For what it’s worth, in my opinion the best bang-for-the buck are 1 or 2 year old rental cars sold by Hertz-car sales or others. By bang-for-the-buck I mean that you have generally reliable cars at relatively low cost. I have purchased 3 of these over the years and had very good service from all of them. I usually pick them up with around 25k miles and sell them when they get around 100k miles. So for me that’s about three years for each car. If I were to do a rental car deal today, I could get a midsized car for perhaps $12k. Spend maybe $500-$1000 on maintenance (oil changes, tires, brakes, and maybe some other repair). And then sell the 4 year old car with around 100k miles for perhaps $3000 to $5000. That would give an amortized monthly cost of around $250 a month
When I started commuting long distances I tried driving older, cheap cars to save money. I did save money but I became increasingly unwilling to deal with old car issues. And they almost never occur at convenient times. So for me, having a fairly reliable car makes me happier even if I could save even more money driving old cars. - Been there, done that.
Regarding fuel costs.
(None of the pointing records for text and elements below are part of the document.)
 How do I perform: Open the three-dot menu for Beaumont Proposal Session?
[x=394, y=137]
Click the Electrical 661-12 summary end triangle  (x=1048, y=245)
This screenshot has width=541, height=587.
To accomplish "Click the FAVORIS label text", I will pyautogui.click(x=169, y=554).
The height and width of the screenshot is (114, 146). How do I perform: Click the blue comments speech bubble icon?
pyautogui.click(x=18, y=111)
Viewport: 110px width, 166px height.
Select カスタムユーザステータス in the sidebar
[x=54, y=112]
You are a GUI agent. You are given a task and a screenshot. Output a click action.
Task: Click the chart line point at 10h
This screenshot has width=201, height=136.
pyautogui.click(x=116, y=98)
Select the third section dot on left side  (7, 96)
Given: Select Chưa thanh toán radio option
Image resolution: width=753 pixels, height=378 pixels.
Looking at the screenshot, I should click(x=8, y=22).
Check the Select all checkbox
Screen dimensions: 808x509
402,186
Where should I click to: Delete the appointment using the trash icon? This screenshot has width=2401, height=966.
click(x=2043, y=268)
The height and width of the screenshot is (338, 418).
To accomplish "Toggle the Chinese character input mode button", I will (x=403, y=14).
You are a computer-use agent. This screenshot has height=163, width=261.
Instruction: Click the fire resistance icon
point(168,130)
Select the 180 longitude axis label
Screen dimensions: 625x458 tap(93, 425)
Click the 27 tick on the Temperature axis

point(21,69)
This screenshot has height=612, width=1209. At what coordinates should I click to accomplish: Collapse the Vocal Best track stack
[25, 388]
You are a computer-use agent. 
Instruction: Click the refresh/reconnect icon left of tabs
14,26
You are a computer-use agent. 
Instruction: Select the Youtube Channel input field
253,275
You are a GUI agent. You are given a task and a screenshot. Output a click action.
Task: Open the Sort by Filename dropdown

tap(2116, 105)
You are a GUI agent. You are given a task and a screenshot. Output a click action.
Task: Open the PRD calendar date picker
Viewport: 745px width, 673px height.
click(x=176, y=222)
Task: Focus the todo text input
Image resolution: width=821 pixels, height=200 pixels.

For someone (like me) who does 24k miles per year fuel usage can be almost as much as the car payments. If your car gets 25mpg then your monthly fuel bill would be around $200-$250 depending on how much gas is where you live. If your car gets 35 mpg then your monthly fuel bill is perhaps $140-$170 (depending). So based on these numbers I always think about fuel economy when selecting a car.
Fuel economy is important but comfort and safety are perhaps even more important. Over the years I have been involved in 3 collisions, one of them was a five car pile-up. I have been around many collisions and narrowly avoided a few. So think about having some metal around you when those events occur. Your life could change in a second.
For me, mid-sized cars are a nice compromise between economy and safety. It’s not all about saving money
I’ve considered the rental car route before. I am always scared away due to the fact you have no idea how the 300 people before you beat the hell out of it.